I've been hoping this thread would die away on it's own. Once again let me give my reasons for allowing anglers to fish any legal Ohio waters. Over the years I have fished Catfish tourneys in many locations. Most of these tourneys restricted anglers to a certain body of water. In nearly every case there were those anglers who either were accused of, or obviously did, go to another body of water to fish. (As an example, Atwood has a mostly red clay substrate with no black mud as is found in some strip pits, etc.. Anglers would show up for weigh-in covered with black mud and claim to have fallen into a strip pit while stopping to take a leak. Although everyone knew what was happening, accusations couldn't be made without incontrovertible proof.) These events never ended up attracting big numbers of anglers. Catfish tourneys on our small local lakes have to allow bank fishing or remain very small, as far as attendance. Unless Cat tourneys are run as are most Walleye and Bass tourneys, with fishing allowed from boats only, where everyones' vehicle and trailer is in a parking lot, or if the events can be held at private, fenced in lakes, there is NO way to police and event and be sure that anglers aren't sneaking away to fish their own "honey holes". When Darlene and I first began hosting the Cripple Creek events we decided that the only fair way was to allow everyone the same options; to fish where they wanted. A couple of years ago I tried a Tappan Only event just to prove that it couldn't be policed. We had 162 entries at that event. I spent the entire night in a boat with a spotlight, going from boat to boat, and checking on shore fishing groups that had used boats to acces their spots. Two of the boys spent the entire night patrolling the roads and checking everyone with road access. We asked for the names and entry numbers of everyone we talked to and checked them off our lists. We were able to account for only 99 out of 162. This left 63 anglers unaccounted for. Were all 63 of these anglers fishing without lights in areas I missed with the spotlight? Were they at other lakes or rivers? Who knows......
Over the years we have disqualified many entrants for violations of one or more of our rules. We disqualified another at the last event. Once disqualified a person can never again enter one of our tournaments. We have added rules over the years as we've seen the need to protect against things we hadn't thought of. Can any of the people who are upset with the way our events are run come up with a solution? I would be overjoyed to hear something that would work. I would adopt their ideas in a heartbeat. I KNOW that here are still those who will cheat. I spent hours on the night of our June event in the weeds at Clendenning with a spotlight waiting to spotlight a suspected cheater. Believe me, I'd rather have been home in bed. 
Now to "proof". Proof isn't "he told me", or "I heard that guy say", or "He bragged that..." Proof is either Darlene, myself, or some official representative of Cripple Creek Bait & Tackle actually observing a rule infraction. Once a suspected cheater is called to my attention I can try to come up with a way to catch them. I may not be able to do so the first time I try. It may take a long time.......but I won't quit trying. Cheaters piss me off, as much for knowing that they think they are getting over on me as for the cheating itself. As was mentioned above, many tourneys make arrangements with local State Highway Patrol or other local law enforcement agencies for lie detector tests to be given. These aren't cheap, running from $300-$500 per test. The rules in most cases state that the "accuser" will put up the money and get it back if they are proven to be right. This prevents frivolous accusations. I have mentioned the lie detector tests to some of the people who are involved in these latest accusations, and so far the only ones who have said OK to taking the test are the "accused". There is a vast legal difference between "believing" that someone is cheating and being able to "prove" it. We can't even think of not allowing a suspected cheater to enter an event. Darlene and I have worked too long and too hard to allow someone to sue us for defamation of character. It's happened in local Bass events already.

==*==

Goal 1 - List the statements that the tournament post says do not count as proof.
Goal 2 -
Using the tournament post, say whether each statement is true, and quote the words that decide it.
(a) At the Tappan Only event, 99 of the 162 entrants were accounted for.
(b) In most cases the accused pays for the lie detector test.
(c) A disqualified entrant can never again enter one of these tournaments.
The data that follows has no connection to the tournament post.

Recorded data -

==*==

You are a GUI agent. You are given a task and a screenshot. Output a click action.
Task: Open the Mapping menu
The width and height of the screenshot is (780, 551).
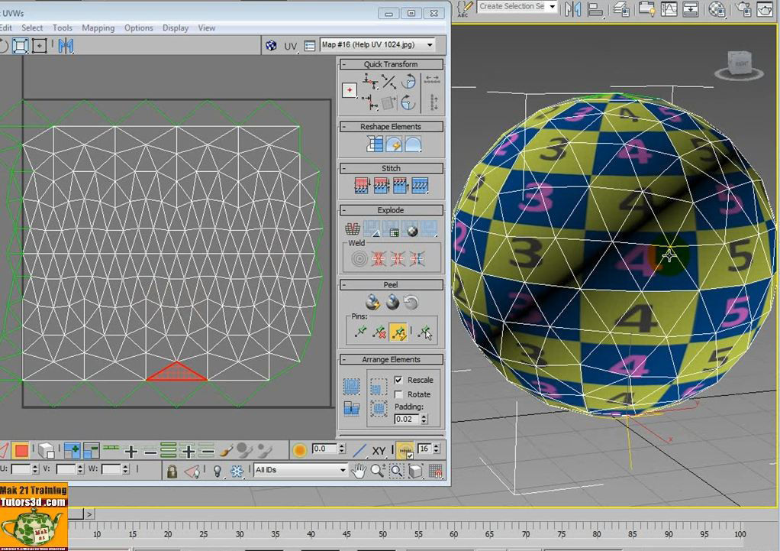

==*==

Full output 1 -
"he told me"
"I heard that guy say"
"He bragged that..."

Full output 2 -
(a) Yes: "We were able to account for only 99 out of 162."
(b) No: "The rules in most cases state that the "accuser" will put up the money and get it back if they are proven to be right."
(c) Yes: "Once disqualified a person can never again enter one of our tournaments."